Abstract

Probabilistic linear discriminant analysis (PLDA) is widely implemented in speaker verification tasks. However, PLDA has limitations owing to its assumptions. In this study, we explore how to make deep speaker embeddings suitable for PLDA in complex situations. We analyze PLDA in detail and summarize its three important properties, Gaussianity, simplicity, and domain sensitivity. For the Gaussianity, by comparing the discrimination and Gaussianity of embeddings extracted from different layers of speaker extractors with different numbers of segment-level fully connected (Fc) layers, we demonstrate that embeddings extracted from the first Fc layer of models with two segment-level Fc layers are more suitable for PLDA. Secondly, several common speaker datasets comprise multiple short-duration speech segments extracted from long speech. We find that embeddings of short speech segments extracted from the long speech are less reliable and have complex within-class distributions. By determining the weighted average of embeddings extracted from short-duration speech segments, we simplify the embeddings distribution and make the embeddings suitable for PLDA. Thirdly, PLDA is sensitive to domain mismatches.

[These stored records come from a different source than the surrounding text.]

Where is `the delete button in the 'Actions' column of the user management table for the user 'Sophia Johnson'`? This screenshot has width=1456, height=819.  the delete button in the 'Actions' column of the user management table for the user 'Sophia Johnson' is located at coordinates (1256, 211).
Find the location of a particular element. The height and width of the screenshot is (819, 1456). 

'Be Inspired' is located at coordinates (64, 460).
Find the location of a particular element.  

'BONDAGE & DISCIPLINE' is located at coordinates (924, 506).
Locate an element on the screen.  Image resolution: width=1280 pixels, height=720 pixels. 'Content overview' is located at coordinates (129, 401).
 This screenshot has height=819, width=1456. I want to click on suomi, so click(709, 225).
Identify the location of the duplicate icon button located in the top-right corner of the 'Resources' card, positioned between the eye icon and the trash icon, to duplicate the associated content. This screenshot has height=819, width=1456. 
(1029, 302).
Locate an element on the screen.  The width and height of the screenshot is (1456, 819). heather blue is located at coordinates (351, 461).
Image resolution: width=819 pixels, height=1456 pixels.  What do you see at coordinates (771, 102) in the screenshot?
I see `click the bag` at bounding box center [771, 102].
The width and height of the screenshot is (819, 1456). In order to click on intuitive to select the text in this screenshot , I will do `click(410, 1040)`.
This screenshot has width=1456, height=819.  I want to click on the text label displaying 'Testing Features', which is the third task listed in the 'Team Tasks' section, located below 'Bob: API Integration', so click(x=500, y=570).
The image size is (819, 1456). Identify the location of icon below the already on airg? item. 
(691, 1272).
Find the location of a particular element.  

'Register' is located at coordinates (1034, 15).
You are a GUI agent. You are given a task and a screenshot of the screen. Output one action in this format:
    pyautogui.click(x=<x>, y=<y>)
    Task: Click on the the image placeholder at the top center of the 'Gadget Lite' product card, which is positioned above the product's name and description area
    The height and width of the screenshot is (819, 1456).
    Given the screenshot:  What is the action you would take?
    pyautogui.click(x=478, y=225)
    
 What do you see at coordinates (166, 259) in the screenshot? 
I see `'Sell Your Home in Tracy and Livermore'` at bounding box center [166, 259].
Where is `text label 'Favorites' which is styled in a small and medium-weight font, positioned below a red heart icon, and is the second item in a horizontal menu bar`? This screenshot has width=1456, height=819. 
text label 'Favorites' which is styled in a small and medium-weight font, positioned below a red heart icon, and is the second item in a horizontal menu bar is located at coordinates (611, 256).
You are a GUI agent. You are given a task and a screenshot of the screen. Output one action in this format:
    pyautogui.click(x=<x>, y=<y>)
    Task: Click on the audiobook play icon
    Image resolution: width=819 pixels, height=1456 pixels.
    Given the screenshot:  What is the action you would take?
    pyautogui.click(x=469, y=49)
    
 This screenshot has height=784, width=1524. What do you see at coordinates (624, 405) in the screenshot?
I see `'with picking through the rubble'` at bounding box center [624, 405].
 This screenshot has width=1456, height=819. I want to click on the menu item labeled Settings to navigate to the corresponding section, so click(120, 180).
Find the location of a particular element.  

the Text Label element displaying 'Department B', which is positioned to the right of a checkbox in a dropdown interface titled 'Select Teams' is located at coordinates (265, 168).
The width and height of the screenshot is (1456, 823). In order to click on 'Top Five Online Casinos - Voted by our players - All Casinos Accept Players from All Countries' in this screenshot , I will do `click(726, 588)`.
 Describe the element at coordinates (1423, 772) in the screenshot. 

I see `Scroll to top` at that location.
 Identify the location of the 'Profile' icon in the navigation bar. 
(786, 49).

We propose data adaptation methods that work directly on raw speech to eliminate explicit mismatches, such as the codecs and the environment noise mismatches. We prove that the data adaptation methods achieve performance improvements of PLDA and show strong complementarity with backend adaptation methods. We conduct extensive experiments, using the NIST SRE CTS superset, VoxCeleb, and SRE16 as the training set, and the SRE21 set as the evaluation set mainly. The experimental results show that our methods effectively improve the overall performance of PLDA.